Directions for this task:
Every line from the start of the listing below through the line that contains "Given: Switch the particle system to Hair" is to be reproduced word for word.
*** Begin section ***
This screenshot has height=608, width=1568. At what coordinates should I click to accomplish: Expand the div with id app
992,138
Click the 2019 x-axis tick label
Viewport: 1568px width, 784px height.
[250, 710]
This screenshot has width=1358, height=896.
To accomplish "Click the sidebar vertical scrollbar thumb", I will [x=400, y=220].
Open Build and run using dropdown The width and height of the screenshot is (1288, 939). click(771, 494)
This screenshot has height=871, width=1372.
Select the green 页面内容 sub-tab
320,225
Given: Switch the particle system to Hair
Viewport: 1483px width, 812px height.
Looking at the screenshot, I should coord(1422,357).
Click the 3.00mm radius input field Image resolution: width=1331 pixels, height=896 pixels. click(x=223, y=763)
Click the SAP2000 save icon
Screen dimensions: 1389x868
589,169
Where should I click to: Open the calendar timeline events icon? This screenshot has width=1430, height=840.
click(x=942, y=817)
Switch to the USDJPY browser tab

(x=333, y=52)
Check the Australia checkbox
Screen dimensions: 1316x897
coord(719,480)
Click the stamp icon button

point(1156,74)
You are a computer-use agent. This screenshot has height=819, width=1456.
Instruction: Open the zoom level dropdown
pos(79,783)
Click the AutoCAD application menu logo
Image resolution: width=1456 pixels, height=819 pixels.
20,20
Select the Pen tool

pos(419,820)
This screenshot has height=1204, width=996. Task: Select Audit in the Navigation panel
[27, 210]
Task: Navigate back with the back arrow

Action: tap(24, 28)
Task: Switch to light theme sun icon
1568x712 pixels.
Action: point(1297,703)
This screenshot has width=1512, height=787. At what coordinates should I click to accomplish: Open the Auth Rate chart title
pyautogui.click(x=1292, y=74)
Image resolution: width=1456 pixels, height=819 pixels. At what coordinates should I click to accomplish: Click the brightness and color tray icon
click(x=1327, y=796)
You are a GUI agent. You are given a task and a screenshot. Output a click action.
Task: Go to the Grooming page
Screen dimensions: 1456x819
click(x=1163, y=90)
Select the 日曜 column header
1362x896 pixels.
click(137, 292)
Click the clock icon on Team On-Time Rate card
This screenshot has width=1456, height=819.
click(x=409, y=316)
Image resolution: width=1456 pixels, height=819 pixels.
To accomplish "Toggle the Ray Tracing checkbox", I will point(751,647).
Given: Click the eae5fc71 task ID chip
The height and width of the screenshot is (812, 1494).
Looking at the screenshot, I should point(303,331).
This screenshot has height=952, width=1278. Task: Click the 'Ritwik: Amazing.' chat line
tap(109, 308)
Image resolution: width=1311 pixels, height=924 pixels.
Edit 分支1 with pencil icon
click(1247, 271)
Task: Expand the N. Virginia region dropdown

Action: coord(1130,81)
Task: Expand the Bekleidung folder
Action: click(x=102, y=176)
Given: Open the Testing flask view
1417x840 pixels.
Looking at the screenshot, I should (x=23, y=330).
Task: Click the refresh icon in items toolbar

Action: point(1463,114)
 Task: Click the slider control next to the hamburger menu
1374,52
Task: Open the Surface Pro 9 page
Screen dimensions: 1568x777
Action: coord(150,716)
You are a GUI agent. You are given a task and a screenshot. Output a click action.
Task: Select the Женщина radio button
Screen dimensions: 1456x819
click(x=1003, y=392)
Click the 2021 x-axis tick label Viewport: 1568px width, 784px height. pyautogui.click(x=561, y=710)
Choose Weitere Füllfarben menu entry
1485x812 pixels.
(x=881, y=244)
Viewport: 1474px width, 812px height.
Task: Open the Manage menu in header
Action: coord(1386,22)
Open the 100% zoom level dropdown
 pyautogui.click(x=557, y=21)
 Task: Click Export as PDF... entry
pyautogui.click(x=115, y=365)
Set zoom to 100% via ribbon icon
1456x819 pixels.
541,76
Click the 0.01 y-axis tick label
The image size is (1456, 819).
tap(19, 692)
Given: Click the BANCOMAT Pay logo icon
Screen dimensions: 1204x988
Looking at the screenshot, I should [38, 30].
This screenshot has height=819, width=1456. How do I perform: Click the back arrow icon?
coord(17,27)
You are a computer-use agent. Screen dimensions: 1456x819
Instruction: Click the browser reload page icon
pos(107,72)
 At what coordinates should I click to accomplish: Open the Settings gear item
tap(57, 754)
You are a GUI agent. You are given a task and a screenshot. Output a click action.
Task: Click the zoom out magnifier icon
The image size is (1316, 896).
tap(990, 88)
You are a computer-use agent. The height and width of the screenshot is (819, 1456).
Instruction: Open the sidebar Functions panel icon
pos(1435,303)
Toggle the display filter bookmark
*** End section ***
Finished exercise:
This screenshot has height=608, width=1568. At what coordinates should I click to accomplish: Expand the div with id app
992,138
Click the 2019 x-axis tick label
Viewport: 1568px width, 784px height.
[250, 710]
This screenshot has width=1358, height=896.
To accomplish "Click the sidebar vertical scrollbar thumb", I will [x=400, y=220].
Open Build and run using dropdown The width and height of the screenshot is (1288, 939). click(771, 494)
This screenshot has height=871, width=1372.
Select the green 页面内容 sub-tab
320,225
Given: Switch the particle system to Hair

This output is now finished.